THE REQUEST
Tally the lines in the entries below that contain the string "link". Reply with the number alone.

RECORDS SHOWN

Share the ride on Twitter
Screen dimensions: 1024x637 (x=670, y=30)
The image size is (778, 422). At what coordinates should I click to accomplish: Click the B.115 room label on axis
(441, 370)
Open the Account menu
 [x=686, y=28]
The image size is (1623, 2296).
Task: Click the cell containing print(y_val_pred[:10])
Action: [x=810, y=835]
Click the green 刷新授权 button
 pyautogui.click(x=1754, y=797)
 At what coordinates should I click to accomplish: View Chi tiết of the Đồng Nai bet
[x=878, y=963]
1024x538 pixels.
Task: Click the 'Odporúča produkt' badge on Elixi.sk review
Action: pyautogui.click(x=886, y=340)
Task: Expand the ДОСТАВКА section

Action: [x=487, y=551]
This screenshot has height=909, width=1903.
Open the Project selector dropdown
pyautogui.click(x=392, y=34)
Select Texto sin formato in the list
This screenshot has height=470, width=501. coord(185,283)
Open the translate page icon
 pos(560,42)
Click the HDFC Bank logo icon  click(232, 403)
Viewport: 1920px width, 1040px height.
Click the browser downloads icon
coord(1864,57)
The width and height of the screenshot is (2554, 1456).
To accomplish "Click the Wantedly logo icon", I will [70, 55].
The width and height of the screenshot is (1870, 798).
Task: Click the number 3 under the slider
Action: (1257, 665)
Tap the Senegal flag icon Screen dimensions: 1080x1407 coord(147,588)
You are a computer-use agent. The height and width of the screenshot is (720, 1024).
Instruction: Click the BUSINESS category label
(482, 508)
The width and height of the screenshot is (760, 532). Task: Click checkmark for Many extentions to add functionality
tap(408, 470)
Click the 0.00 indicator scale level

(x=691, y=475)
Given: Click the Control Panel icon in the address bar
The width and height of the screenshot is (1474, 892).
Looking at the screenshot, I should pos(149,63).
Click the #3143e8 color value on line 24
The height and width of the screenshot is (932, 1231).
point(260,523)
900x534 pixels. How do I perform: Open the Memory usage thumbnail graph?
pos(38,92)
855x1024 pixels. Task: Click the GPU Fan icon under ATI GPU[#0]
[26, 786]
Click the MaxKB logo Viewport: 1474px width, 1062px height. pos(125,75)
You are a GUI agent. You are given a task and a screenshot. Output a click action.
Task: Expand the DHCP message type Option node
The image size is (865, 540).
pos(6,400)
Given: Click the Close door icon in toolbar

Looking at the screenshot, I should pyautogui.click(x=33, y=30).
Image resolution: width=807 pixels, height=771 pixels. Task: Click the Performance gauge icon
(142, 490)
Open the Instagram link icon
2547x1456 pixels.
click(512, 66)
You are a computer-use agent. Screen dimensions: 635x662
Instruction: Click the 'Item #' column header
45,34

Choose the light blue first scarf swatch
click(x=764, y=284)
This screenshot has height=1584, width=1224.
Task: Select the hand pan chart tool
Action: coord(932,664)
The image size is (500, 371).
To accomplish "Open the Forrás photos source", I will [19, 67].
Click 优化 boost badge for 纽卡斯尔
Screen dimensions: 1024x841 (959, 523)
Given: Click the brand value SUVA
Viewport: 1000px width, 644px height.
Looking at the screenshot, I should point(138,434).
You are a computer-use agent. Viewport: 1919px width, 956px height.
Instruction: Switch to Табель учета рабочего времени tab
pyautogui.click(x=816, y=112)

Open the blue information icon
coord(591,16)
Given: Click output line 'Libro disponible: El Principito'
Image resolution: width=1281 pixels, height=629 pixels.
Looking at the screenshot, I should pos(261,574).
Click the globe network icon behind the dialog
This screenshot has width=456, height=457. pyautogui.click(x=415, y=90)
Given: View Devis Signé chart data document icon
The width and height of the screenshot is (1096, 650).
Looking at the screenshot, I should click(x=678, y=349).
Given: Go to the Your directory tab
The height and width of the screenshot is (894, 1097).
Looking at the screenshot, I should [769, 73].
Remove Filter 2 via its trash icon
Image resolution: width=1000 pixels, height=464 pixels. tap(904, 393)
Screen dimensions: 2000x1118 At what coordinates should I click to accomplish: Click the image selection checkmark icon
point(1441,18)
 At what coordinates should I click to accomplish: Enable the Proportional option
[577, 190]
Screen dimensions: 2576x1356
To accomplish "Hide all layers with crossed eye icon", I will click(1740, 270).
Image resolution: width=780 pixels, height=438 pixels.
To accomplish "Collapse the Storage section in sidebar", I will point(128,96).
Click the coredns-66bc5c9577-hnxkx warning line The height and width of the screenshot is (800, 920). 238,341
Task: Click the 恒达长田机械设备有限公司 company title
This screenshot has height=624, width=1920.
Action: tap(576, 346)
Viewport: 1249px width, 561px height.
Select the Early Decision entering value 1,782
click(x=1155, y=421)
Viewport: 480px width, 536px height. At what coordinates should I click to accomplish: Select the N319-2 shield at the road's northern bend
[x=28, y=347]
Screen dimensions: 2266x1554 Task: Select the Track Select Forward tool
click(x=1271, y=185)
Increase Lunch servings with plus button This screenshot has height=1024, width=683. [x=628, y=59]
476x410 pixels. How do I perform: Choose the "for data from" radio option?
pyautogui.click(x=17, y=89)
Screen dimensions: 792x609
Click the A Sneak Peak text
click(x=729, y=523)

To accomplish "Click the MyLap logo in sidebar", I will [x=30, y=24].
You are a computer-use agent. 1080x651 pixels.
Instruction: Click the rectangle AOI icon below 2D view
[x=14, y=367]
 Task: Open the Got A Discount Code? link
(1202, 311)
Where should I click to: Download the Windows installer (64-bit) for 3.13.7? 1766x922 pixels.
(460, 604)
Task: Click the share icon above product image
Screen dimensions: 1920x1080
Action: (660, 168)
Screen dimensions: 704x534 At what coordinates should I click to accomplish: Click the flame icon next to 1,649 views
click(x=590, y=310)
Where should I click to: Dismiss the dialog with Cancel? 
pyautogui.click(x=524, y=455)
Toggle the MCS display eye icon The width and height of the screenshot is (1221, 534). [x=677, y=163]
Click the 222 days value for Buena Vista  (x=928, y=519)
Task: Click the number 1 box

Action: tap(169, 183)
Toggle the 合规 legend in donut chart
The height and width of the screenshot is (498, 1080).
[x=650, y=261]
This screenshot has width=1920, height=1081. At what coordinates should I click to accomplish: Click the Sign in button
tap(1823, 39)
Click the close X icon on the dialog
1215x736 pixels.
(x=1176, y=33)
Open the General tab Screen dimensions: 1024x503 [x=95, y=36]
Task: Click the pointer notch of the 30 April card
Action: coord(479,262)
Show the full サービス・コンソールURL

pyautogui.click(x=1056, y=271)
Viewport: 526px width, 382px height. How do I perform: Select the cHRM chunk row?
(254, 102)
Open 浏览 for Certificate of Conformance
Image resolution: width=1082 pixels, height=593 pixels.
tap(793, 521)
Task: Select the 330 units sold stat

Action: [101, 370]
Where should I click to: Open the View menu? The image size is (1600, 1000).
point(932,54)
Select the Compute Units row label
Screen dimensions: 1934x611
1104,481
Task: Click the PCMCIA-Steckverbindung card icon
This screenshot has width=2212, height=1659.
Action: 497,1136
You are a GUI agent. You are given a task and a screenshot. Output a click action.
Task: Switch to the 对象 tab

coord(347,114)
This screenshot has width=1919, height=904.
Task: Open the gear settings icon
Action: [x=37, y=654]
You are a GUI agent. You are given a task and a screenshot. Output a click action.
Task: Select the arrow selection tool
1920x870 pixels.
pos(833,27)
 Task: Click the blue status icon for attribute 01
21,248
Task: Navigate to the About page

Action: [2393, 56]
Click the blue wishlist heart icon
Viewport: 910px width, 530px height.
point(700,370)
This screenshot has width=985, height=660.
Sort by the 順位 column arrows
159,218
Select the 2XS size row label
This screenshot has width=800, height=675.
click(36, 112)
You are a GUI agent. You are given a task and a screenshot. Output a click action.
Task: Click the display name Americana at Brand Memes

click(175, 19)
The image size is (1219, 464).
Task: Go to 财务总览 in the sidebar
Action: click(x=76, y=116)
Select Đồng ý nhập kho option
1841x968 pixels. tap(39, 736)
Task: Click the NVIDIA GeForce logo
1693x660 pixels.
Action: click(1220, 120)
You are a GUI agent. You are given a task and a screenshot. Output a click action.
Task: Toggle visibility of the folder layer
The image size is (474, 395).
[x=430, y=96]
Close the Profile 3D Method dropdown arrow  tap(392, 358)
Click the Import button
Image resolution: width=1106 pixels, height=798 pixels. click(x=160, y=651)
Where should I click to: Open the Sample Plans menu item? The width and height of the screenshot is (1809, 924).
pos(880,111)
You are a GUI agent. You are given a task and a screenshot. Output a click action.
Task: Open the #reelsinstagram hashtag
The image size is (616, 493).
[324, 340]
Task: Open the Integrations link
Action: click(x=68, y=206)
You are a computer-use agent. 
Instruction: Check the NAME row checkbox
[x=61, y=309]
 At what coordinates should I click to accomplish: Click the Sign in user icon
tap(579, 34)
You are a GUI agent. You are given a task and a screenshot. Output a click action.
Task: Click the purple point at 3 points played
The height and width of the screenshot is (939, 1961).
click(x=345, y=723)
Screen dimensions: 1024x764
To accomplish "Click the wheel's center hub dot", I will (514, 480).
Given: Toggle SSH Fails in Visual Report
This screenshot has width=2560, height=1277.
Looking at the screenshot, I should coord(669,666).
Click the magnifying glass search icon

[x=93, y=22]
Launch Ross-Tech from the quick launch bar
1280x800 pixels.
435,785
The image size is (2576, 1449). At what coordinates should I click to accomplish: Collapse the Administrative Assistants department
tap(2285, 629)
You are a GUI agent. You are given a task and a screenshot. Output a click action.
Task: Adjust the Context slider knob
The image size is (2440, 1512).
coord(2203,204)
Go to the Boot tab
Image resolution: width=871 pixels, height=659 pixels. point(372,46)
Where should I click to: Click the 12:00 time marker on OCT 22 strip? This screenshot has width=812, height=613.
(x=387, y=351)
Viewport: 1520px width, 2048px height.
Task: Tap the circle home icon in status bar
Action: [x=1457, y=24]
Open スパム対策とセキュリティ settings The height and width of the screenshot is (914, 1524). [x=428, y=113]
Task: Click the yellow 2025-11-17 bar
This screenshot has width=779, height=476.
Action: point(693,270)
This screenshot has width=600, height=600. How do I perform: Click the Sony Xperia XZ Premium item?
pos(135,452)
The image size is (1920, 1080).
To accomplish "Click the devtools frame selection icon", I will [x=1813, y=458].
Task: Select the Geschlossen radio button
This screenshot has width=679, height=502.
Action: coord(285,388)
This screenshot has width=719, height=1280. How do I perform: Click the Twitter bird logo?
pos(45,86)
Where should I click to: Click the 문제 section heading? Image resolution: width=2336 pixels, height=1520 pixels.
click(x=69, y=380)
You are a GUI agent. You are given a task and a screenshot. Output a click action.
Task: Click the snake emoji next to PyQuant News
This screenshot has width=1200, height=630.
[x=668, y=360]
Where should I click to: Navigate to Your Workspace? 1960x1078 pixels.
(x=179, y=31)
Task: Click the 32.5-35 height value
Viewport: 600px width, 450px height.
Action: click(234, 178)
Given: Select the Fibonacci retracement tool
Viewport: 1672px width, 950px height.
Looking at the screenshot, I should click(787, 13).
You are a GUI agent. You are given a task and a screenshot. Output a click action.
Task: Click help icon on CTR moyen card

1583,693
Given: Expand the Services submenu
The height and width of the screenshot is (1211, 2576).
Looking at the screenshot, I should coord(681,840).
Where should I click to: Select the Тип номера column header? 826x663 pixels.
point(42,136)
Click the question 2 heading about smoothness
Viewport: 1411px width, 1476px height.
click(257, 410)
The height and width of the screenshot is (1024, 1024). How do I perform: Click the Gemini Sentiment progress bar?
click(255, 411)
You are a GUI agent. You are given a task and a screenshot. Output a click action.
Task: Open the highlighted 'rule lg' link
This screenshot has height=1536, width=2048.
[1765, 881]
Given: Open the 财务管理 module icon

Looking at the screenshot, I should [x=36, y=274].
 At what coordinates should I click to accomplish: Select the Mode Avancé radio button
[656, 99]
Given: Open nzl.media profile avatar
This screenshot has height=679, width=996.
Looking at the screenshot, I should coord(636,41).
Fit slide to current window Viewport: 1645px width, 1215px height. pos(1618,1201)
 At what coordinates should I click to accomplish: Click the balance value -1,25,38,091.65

ANSWER TO THE TASK
4